* RECORDS *
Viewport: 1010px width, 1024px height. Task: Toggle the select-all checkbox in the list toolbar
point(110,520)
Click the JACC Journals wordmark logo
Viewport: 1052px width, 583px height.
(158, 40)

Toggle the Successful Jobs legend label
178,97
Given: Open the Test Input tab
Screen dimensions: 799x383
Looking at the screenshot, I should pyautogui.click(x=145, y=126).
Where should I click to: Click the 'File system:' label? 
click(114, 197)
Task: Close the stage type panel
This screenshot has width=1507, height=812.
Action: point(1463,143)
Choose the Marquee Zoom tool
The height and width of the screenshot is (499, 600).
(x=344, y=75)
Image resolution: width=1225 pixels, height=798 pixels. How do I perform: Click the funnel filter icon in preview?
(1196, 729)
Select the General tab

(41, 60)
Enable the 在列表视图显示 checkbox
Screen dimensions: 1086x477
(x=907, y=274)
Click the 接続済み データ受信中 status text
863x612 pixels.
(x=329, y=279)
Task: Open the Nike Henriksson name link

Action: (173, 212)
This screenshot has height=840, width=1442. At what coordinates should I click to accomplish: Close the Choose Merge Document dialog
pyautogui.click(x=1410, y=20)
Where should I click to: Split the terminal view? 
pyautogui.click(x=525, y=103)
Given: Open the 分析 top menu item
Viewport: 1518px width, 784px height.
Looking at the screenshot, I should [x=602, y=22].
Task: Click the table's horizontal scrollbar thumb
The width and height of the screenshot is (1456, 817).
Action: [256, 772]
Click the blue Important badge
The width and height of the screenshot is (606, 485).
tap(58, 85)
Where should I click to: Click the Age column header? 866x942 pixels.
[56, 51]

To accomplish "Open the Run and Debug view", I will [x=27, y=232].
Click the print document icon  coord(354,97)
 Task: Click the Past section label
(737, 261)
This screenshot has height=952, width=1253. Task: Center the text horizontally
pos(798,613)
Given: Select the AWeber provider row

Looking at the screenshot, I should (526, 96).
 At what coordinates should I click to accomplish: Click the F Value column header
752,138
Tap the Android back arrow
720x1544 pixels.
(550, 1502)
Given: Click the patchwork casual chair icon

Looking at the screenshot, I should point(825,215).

* TASK INSTRUCTIONS *
Repeat the lines of the records verbatim, starting at the line that contains "Given: Select the AWeber provider row" and ending at the end of the records.

* THE COMPLETED TASK *
Given: Select the AWeber provider row

Looking at the screenshot, I should (526, 96).
 At what coordinates should I click to accomplish: Click the F Value column header
752,138
Tap the Android back arrow
720x1544 pixels.
(550, 1502)
Given: Click the patchwork casual chair icon

Looking at the screenshot, I should point(825,215).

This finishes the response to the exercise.